Fibonacci(N) = Fibonacci(N-1) + Fibonacci(N-2)

Results from both the function calls would be summed and returned to the main function call.

Approach:

• Similar to all the recursion problems we’ve seen before, we need a base case in this problem too in order for recursion to not go infinitely. Here, we notice that the Fibonacci series start from N = 1, where we initialize its value as 1.
• Assume Fibonacci(0) = 0. So, Fibonacci(2) = 1+0 = 1 as the Nth Fibonacci number is the sum of the previous two Fibonacci numbers.
• Similarly, we call Fibonacci(N-1) and Fibonacci(N-2) and return their sum. Both the function calls Fibonacci(N-1) and Fibonacci(N-2) would be computed individually one by one until the base condition is reached for both and then they return back to the main function.
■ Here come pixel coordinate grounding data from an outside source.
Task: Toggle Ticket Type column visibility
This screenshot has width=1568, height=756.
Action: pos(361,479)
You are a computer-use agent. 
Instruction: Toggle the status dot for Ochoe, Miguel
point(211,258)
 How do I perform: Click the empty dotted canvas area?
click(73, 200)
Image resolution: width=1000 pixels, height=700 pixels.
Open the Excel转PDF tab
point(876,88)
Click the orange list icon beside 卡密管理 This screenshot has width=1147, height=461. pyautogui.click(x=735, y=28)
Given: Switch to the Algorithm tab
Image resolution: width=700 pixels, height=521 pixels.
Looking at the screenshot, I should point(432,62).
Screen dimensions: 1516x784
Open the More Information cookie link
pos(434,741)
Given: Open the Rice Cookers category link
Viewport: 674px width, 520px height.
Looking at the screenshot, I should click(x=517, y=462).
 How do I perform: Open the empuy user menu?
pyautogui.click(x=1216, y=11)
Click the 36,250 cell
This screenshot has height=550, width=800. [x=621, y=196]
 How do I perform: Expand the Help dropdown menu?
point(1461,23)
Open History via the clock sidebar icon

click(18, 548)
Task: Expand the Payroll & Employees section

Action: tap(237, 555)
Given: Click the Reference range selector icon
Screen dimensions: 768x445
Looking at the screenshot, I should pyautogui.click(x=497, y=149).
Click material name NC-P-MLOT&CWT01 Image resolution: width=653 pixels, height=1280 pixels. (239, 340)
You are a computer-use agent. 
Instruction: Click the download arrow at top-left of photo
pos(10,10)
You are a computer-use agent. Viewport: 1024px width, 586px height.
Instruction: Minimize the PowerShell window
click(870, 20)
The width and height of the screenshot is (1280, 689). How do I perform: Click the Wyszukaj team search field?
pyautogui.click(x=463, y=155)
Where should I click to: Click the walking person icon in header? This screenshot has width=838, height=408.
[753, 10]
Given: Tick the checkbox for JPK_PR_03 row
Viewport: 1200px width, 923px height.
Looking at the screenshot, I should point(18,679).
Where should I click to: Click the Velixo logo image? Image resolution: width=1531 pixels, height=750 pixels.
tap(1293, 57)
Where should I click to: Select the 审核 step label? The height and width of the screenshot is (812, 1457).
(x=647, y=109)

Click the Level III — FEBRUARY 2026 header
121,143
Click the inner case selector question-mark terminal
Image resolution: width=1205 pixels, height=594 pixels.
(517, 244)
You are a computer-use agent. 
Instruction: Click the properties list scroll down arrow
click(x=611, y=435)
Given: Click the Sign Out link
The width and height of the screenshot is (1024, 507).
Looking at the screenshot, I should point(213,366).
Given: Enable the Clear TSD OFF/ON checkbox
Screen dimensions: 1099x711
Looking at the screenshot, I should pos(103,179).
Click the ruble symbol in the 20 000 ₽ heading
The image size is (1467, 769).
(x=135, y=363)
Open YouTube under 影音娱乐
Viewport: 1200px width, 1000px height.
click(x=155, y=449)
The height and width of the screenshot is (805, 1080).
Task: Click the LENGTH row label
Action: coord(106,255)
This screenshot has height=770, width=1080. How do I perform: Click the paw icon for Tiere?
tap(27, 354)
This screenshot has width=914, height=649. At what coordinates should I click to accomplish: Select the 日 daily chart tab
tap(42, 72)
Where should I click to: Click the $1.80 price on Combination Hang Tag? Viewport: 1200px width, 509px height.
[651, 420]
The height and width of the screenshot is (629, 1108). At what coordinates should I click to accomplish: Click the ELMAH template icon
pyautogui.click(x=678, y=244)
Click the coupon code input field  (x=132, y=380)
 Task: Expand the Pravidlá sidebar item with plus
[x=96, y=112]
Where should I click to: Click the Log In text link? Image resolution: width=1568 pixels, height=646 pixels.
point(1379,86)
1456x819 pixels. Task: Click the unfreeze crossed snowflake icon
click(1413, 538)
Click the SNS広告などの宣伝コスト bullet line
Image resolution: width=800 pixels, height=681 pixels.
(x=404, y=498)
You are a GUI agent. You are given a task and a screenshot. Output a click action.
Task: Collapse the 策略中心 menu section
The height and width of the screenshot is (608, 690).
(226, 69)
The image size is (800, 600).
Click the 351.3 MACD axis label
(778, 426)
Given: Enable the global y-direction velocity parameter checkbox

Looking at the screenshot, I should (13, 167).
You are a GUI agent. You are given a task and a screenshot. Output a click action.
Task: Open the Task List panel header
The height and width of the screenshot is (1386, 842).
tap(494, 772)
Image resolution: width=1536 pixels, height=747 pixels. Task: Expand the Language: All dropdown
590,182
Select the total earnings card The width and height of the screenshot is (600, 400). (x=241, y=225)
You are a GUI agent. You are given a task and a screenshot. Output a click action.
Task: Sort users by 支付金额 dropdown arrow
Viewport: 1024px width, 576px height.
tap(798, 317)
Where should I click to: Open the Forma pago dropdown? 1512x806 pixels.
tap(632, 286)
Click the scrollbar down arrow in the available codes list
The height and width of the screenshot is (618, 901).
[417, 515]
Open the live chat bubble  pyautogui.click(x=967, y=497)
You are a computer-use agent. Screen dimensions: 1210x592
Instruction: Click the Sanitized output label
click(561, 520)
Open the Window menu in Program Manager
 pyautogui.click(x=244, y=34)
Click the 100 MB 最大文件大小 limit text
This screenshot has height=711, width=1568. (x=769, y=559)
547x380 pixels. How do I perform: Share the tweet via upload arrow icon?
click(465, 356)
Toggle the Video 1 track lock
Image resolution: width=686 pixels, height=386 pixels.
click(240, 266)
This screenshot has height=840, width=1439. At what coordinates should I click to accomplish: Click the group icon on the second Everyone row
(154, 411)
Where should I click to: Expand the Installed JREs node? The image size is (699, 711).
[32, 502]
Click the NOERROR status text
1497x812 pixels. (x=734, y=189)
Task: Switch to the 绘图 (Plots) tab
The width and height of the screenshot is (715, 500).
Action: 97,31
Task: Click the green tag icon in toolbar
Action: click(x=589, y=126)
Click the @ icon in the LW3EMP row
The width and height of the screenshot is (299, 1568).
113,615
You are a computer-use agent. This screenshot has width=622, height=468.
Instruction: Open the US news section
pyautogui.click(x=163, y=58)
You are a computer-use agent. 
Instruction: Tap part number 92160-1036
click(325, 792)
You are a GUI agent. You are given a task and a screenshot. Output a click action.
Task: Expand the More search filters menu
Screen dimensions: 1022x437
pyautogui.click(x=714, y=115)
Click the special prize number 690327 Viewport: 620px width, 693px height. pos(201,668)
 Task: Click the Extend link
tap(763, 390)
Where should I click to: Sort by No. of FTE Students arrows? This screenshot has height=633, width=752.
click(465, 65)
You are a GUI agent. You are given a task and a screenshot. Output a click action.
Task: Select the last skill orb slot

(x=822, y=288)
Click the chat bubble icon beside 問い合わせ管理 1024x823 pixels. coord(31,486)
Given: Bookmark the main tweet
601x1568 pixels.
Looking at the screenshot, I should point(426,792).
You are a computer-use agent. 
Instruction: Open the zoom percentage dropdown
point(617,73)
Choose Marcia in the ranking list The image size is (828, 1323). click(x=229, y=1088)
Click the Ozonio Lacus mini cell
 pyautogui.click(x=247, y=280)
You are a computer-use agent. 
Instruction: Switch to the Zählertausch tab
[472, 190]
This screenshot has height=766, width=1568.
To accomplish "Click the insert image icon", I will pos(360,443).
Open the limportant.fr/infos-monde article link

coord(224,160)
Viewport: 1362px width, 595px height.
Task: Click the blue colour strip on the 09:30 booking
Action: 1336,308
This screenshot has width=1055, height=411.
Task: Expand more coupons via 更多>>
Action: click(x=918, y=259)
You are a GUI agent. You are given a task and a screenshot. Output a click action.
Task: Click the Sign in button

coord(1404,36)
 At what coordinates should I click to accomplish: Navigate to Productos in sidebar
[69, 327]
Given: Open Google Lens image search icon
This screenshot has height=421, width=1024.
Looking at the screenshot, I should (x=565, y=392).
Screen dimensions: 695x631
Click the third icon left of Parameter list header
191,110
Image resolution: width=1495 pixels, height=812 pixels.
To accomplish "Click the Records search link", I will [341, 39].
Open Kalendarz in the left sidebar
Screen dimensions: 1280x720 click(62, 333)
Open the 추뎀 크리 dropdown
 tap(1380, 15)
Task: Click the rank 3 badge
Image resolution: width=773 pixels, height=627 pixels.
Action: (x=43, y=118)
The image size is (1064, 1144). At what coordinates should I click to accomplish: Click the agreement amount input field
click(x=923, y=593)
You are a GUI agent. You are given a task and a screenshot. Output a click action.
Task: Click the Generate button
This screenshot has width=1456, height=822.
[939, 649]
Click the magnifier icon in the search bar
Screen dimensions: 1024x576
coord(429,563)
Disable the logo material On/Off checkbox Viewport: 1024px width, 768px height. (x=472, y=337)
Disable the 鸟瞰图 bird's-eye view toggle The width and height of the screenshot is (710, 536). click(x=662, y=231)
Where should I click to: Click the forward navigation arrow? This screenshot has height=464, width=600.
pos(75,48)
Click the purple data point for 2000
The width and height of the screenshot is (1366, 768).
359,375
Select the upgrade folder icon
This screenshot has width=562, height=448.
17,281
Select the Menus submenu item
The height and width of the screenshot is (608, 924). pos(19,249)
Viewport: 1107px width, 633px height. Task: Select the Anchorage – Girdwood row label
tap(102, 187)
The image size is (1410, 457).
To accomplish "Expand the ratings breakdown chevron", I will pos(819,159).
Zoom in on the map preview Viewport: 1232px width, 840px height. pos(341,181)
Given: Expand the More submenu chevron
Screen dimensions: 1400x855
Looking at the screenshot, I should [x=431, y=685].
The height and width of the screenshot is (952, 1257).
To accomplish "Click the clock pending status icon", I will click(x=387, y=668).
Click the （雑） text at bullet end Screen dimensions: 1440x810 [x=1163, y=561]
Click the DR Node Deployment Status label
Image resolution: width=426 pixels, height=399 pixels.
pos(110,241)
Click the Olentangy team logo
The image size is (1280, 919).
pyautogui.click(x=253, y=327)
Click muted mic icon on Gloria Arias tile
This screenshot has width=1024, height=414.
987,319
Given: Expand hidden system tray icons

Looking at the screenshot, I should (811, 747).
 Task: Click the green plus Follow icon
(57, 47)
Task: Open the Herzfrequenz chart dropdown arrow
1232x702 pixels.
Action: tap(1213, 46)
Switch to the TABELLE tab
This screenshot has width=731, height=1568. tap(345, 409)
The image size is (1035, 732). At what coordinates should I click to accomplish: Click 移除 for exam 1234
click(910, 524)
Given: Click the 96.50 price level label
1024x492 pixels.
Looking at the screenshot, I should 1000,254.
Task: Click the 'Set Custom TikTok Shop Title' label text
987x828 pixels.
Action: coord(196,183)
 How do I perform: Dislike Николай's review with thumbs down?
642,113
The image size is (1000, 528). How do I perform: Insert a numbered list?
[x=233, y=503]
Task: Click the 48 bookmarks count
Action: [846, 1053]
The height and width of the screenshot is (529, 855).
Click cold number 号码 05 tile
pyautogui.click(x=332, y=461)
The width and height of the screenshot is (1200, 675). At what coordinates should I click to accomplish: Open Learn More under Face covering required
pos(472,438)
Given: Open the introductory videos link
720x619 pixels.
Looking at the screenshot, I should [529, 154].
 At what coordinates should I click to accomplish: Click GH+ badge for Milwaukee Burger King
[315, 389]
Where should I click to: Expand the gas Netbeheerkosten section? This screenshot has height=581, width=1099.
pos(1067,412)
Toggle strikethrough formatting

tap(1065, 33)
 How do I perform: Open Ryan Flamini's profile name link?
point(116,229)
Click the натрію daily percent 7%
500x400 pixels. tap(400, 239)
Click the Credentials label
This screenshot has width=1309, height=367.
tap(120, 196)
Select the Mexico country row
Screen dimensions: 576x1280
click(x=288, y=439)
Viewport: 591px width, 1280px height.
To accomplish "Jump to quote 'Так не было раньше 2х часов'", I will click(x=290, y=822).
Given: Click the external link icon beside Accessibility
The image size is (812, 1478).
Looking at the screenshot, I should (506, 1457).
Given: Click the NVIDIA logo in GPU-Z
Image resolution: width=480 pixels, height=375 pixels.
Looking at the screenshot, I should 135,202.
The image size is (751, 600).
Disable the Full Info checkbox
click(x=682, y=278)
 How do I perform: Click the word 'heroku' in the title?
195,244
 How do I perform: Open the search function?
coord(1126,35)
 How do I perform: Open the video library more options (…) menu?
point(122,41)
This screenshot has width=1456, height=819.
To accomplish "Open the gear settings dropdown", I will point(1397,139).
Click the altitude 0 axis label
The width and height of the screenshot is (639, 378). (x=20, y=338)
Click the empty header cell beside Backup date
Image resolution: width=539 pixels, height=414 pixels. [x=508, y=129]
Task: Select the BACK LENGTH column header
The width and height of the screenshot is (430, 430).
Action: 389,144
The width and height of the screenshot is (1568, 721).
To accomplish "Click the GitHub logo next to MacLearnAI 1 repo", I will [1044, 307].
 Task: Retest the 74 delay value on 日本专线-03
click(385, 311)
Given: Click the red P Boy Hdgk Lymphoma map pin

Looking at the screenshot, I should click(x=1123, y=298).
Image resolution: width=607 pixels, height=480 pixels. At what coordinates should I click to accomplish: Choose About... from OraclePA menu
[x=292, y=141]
Let us see the recursion tree for the following problem to get an even better understanding:

Time Complexity

• The time complexity of this recursive solution is $O(2^N)$
• This problem involves two function calls for each iteration which further expands to 4 function calls and so on (see recursive tree) which makes worst-case time complexity to be exponential in nature.

Space Complexity

• The space complexity is $O(N)$
• At maximum there could be N function calls waiting in the recursion stack since we need to calculate the Nth Fibonacci number for which we also need to calculate (N-1) Fibonacci numbers before it.

Iterative Approach

1. The function generate_fibonacci_series initializes the Fibonacci series with the first two terms: 0 and 1.

2. It checks if the number of terms (n) is less than or equal to 1. If so, it returns a list containing only the first term (0), as the Fibonacci series starts with 0.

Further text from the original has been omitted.